Riegel, who had never played the game, responded in disbelief: “Really?! People do this?!” People do—but not 2012 Sam and Liam. They, alongside some friends and voice-acting colleagues, were going to play a one-off run with their friend Matthew Mercer (Levi Ackerman in Attack on Titan); just a one-and-done game, or as Riegel put it, a “self-contained short story.”

13 years, millions of viewers, multiple books, a record-breaking Kickstarter campaign, a few sold-out stadium shows, a three-season Amazon Prime animated TV show (and another on the way), and hundreds upon hundreds of hours of gameplay later, it appears that their estimation may have been just a teensy bit off.

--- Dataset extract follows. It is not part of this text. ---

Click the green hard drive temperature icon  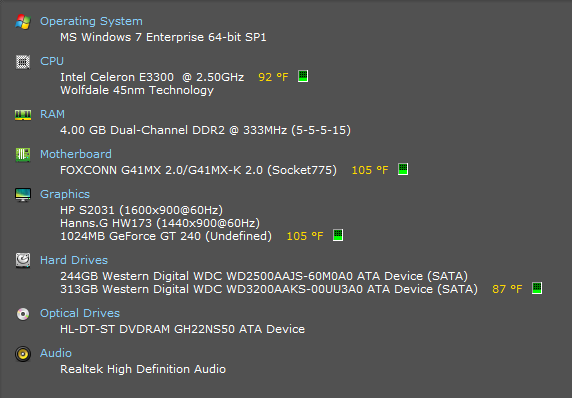(x=537, y=288)
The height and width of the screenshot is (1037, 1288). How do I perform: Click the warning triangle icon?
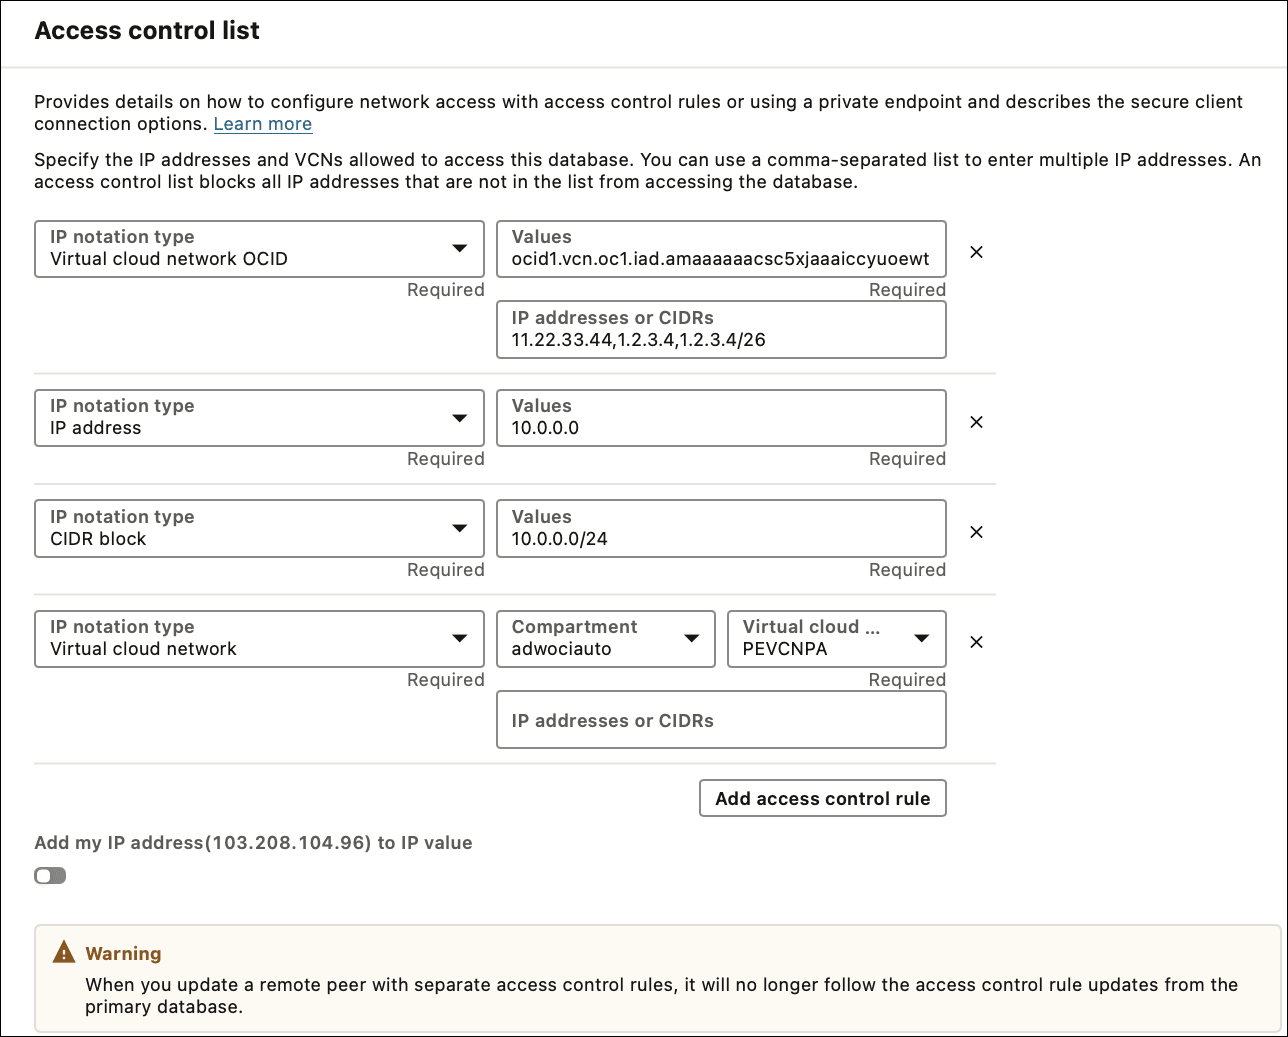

While that fateful first game (a birthday present from Mercer, who DM’d the game to O’Brien, who just wanted to recreate that good ole childhood nostalgia) took place in 2012, Critical Role did not become Critical Role proper until 2015—when Geek & Sundry’s Felicia Day, having heard about this gaggle of voice actors playing D&D together, invited the group to stream their campaign live on the company’s Twitch channel. That’s where Critical Role’s first campaign, Vox Machina, begins: in media res, three years into the friends’ home game. They had grown attached to the characters and world they had created, and didn’t want to leave it behind for the sake of a livestream that, in all likelihood, wouldn’t garner much attention in the first place.

Except, of course, it did: A few hundred viewers turned into more than 100,000, and then that soared into millions. (As of September 2024, the series’ first-ever stream has 23 million views on YouTube alone, and YouTube isn’t even the show’s primary platform.)

Eventually, Critical Role struck out on their own, forming an independent production company (Critical Role Productions LLC) and self-producing all their content. Next year, in 2025, the D&D actual-play livestream turned international phenomenon will be celebrating its official 10th anniversary. A decade might seem like a long time to spend every Thursday night rolling dice in front of a camera, but even with that milestone on the horizon, the eight friends at the heart of it all want everyone to know that Critical Role is just getting started.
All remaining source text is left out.